------ EXERCISE DATA ------

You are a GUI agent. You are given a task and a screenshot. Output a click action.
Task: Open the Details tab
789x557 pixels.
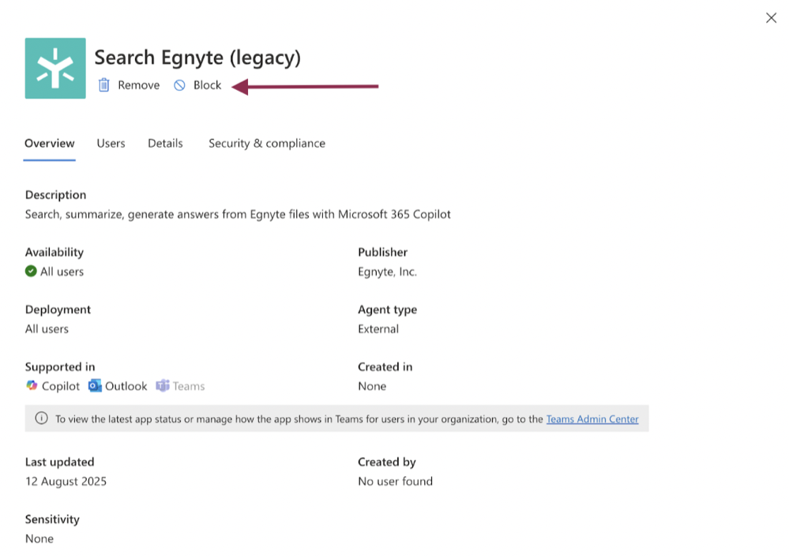click(x=165, y=143)
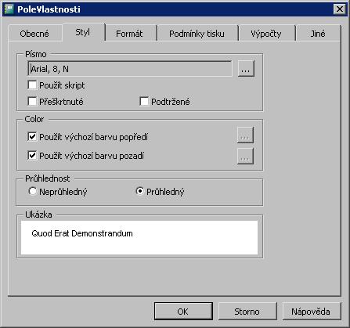The height and width of the screenshot is (328, 350).
Task: Click the PoleVlastnosti title bar icon
Action: 9,9
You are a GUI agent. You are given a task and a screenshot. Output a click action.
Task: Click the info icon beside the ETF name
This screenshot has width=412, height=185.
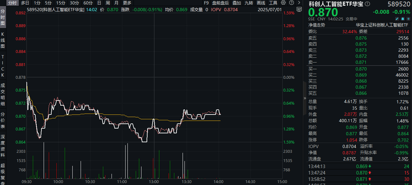[x=367, y=4]
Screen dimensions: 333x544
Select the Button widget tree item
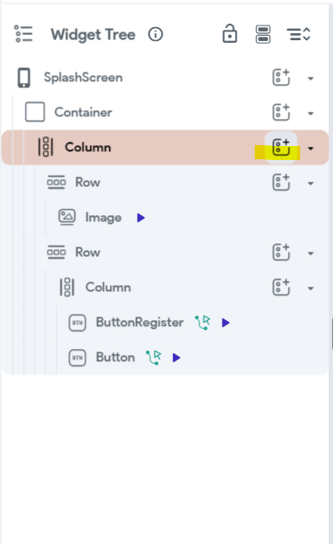tap(115, 358)
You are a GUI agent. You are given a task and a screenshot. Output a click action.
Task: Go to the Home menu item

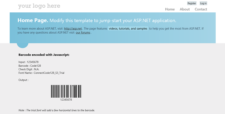pos(170,9)
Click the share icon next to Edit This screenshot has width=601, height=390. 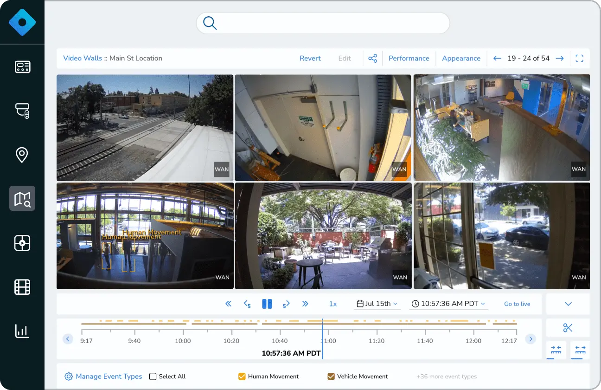(x=373, y=58)
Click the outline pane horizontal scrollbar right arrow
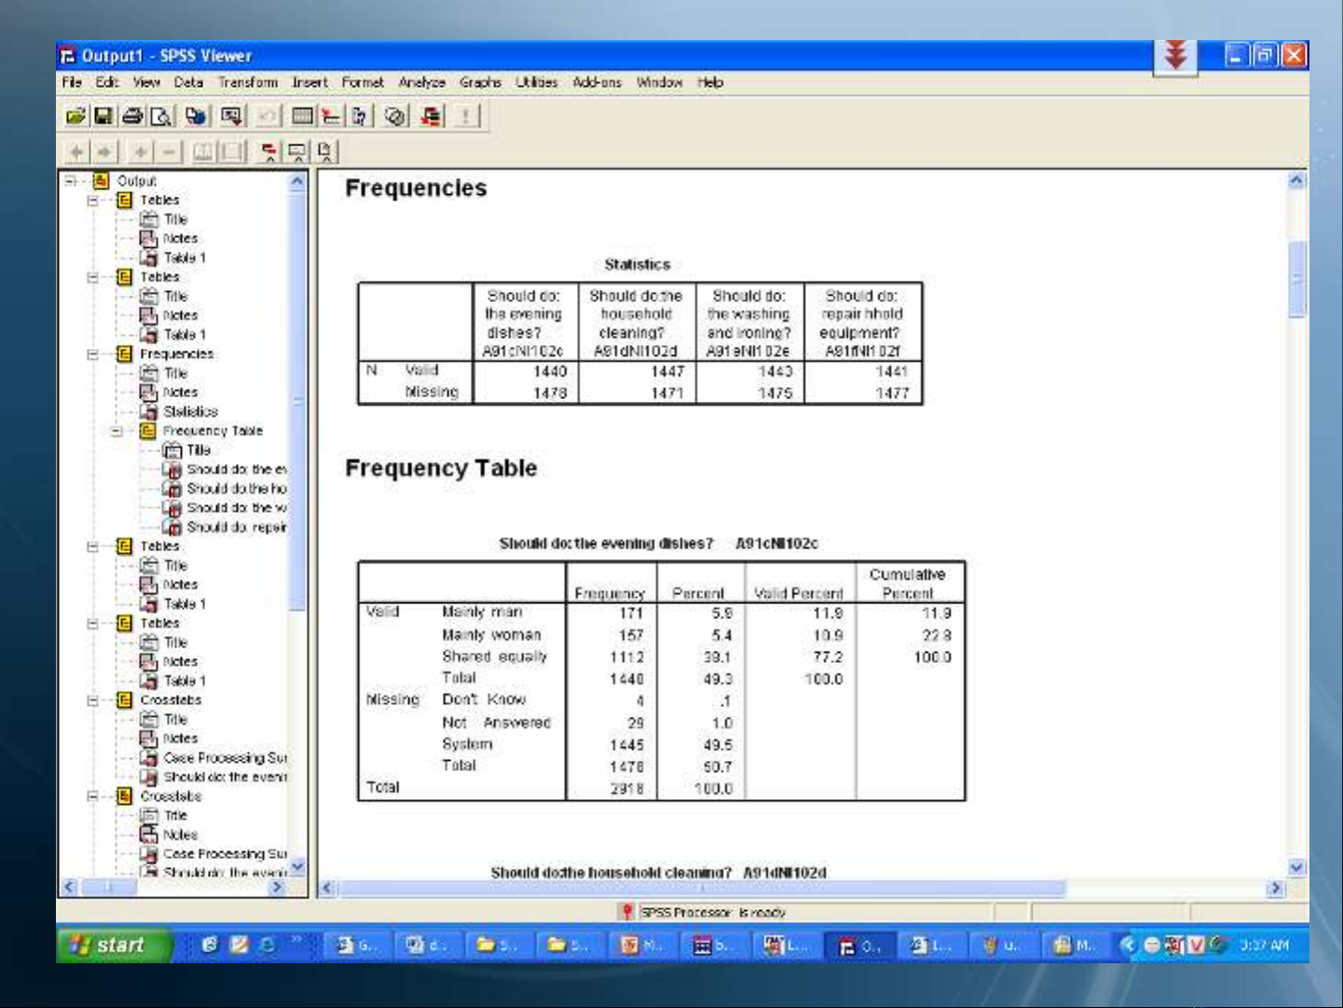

------

# PROBLEM TO WORK ON:
Reproduce the records exactly, starting with their first line and ending with the line that contains "Screen dimensions: 333x544", though pictures should be dropped.

# YOUR RESPONSE:
You are a GUI agent. You are given a task and a screenshot. Output a click action.
Task: Open the Details tab
789x557 pixels.
click(x=165, y=143)
The height and width of the screenshot is (328, 350).
Task: Click the PoleVlastnosti title bar icon
Action: 9,9
You are a GUI agent. You are given a task and a screenshot. Output a click action.
Task: Click the info icon beside the ETF name
This screenshot has width=412, height=185.
[x=367, y=4]
Screen dimensions: 333x544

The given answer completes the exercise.